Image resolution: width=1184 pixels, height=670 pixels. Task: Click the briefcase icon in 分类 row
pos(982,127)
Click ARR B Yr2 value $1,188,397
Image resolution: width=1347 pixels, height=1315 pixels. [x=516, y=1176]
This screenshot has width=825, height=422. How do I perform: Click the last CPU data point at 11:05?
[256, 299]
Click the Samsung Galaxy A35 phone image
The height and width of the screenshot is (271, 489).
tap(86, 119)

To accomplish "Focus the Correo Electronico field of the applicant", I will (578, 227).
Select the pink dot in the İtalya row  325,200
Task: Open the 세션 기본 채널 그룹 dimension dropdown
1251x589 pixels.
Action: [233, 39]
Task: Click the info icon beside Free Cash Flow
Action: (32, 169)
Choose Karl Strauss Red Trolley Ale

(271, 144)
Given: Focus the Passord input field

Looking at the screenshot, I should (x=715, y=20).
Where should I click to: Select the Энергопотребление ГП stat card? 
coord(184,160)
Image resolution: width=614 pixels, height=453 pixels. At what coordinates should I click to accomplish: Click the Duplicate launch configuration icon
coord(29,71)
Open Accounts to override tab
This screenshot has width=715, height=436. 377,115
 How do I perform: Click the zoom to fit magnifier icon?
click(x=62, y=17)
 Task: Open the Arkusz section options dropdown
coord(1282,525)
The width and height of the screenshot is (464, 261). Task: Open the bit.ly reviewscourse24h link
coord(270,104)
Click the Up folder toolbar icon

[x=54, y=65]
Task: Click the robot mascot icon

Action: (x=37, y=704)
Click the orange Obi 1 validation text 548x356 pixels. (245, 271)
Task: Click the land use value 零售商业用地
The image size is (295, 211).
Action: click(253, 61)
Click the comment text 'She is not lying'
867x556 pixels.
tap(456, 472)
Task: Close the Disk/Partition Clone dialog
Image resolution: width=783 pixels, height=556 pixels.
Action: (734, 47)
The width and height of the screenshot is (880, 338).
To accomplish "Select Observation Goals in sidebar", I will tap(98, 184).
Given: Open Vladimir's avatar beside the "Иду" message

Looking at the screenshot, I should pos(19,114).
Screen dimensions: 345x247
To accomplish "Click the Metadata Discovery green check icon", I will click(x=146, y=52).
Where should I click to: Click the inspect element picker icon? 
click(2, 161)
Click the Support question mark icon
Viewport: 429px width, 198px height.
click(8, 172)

────────────────────

All of the entries above need to be reproduced verbatim.

Reply to the exercise ▸
Image resolution: width=1184 pixels, height=670 pixels. Task: Click the briefcase icon in 分类 row
pos(982,127)
Click ARR B Yr2 value $1,188,397
Image resolution: width=1347 pixels, height=1315 pixels. [x=516, y=1176]
This screenshot has width=825, height=422. How do I perform: Click the last CPU data point at 11:05?
[256, 299]
Click the Samsung Galaxy A35 phone image
The height and width of the screenshot is (271, 489).
tap(86, 119)

To accomplish "Focus the Correo Electronico field of the applicant", I will (578, 227).
Select the pink dot in the İtalya row  325,200
Task: Open the 세션 기본 채널 그룹 dimension dropdown
1251x589 pixels.
Action: [233, 39]
Task: Click the info icon beside Free Cash Flow
Action: (32, 169)
Choose Karl Strauss Red Trolley Ale

(271, 144)
Given: Focus the Passord input field

Looking at the screenshot, I should (x=715, y=20).
Where should I click to: Select the Энергопотребление ГП stat card? 
coord(184,160)
Image resolution: width=614 pixels, height=453 pixels. At what coordinates should I click to accomplish: Click the Duplicate launch configuration icon
coord(29,71)
Open Accounts to override tab
This screenshot has width=715, height=436. 377,115
 How do I perform: Click the zoom to fit magnifier icon?
click(x=62, y=17)
 Task: Open the Arkusz section options dropdown
coord(1282,525)
The width and height of the screenshot is (464, 261). Task: Open the bit.ly reviewscourse24h link
coord(270,104)
Click the Up folder toolbar icon

[x=54, y=65]
Task: Click the robot mascot icon

Action: (x=37, y=704)
Click the orange Obi 1 validation text 548x356 pixels. (245, 271)
Task: Click the land use value 零售商业用地
The image size is (295, 211).
Action: click(253, 61)
Click the comment text 'She is not lying'
867x556 pixels.
tap(456, 472)
Task: Close the Disk/Partition Clone dialog
Image resolution: width=783 pixels, height=556 pixels.
Action: (734, 47)
The width and height of the screenshot is (880, 338).
To accomplish "Select Observation Goals in sidebar", I will tap(98, 184).
Given: Open Vladimir's avatar beside the "Иду" message

Looking at the screenshot, I should pos(19,114).
Screen dimensions: 345x247
To accomplish "Click the Metadata Discovery green check icon", I will click(x=146, y=52).
Where should I click to: Click the inspect element picker icon? 
click(2, 161)
Click the Support question mark icon
Viewport: 429px width, 198px height.
click(8, 172)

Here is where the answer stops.